Reading text below:
Implementing The Stages

In the last section we decomposed the general WebGPU compute process into three bite sized concepts. Now, we will implement a couple of them. This simplified example illustrates the use of buffers and commands to set up and copy data from input to output arrays.

Along the way, we collect some general methods into the WebgpuCompute class, and use them in the CopyBuffer class to implement our example.

Is WebGPU supported

WebGPU support is still spinning up, so we need to be very pedantic here because it may not be supported, or not be fully supported on any platform we try, especially mobile. navigator.gpu is the entry point for the WebGPU API, so the first step is to check if navigator.gpu is present. 


    if (!navigator.gpu) {
        throw Error("WebGPU is not supported.");
    }

The specific application will catch this error and handle it as appropriate. Common approaches include popping up a user alert, or at least logging the error.
End of Reading text.
> Aim of the exercise
Rename "CopyBuffer" to "BufferCopier" in the part of the WebGPU text that opens with the words containing "Implementing The Stages" and closes with "navigator.gpu is present.", then write out that part. The material after this point was taken from a separate source.
Data supplied below:
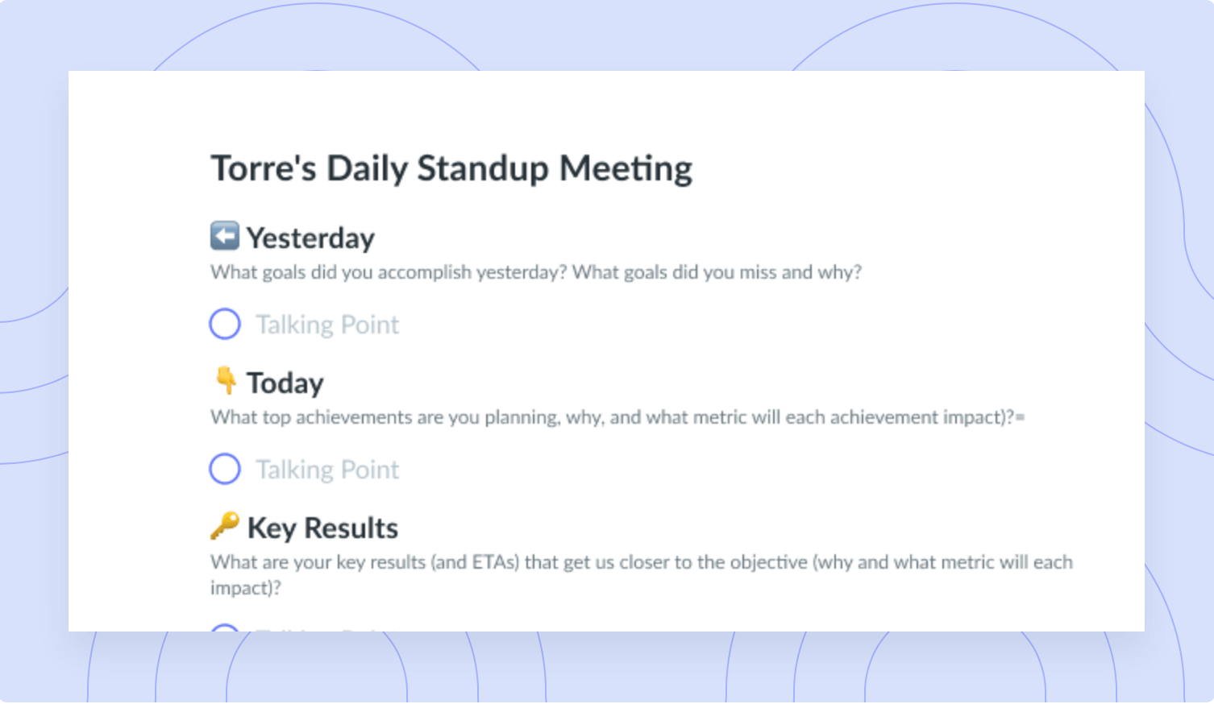The width and height of the screenshot is (1214, 704).
Task: Click the Yesterday section heading
Action: pyautogui.click(x=310, y=238)
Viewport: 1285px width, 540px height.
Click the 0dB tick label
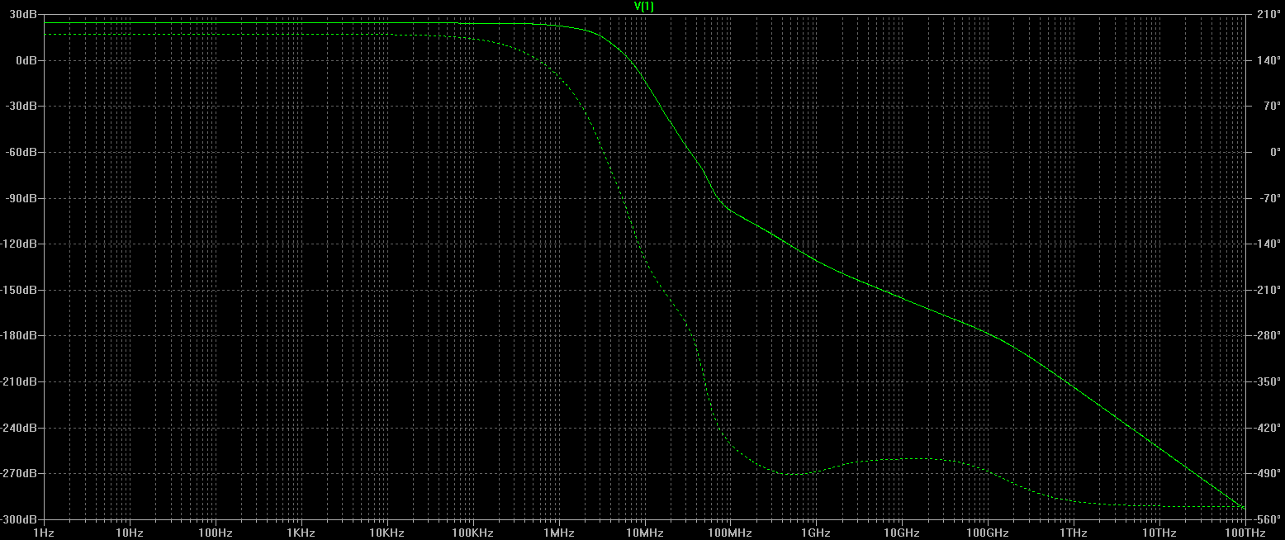click(27, 61)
End of Data supplied.
> Task output
Implementing The Stages

In the last section we decomposed the general WebGPU compute process into three bite sized concepts. Now, we will implement a couple of them. This simplified example illustrates the use of buffers and commands to set up and copy data from input to output arrays.

Along the way, we collect some general methods into the WebgpuCompute class, and use them in the BufferCopier class to implement our example.

Is WebGPU supported

WebGPU support is still spinning up, so we need to be very pedantic here because it may not be supported, or not be fully supported on any platform we try, especially mobile. navigator.gpu is the entry point for the WebGPU API, so the first step is to check if navigator.gpu is present.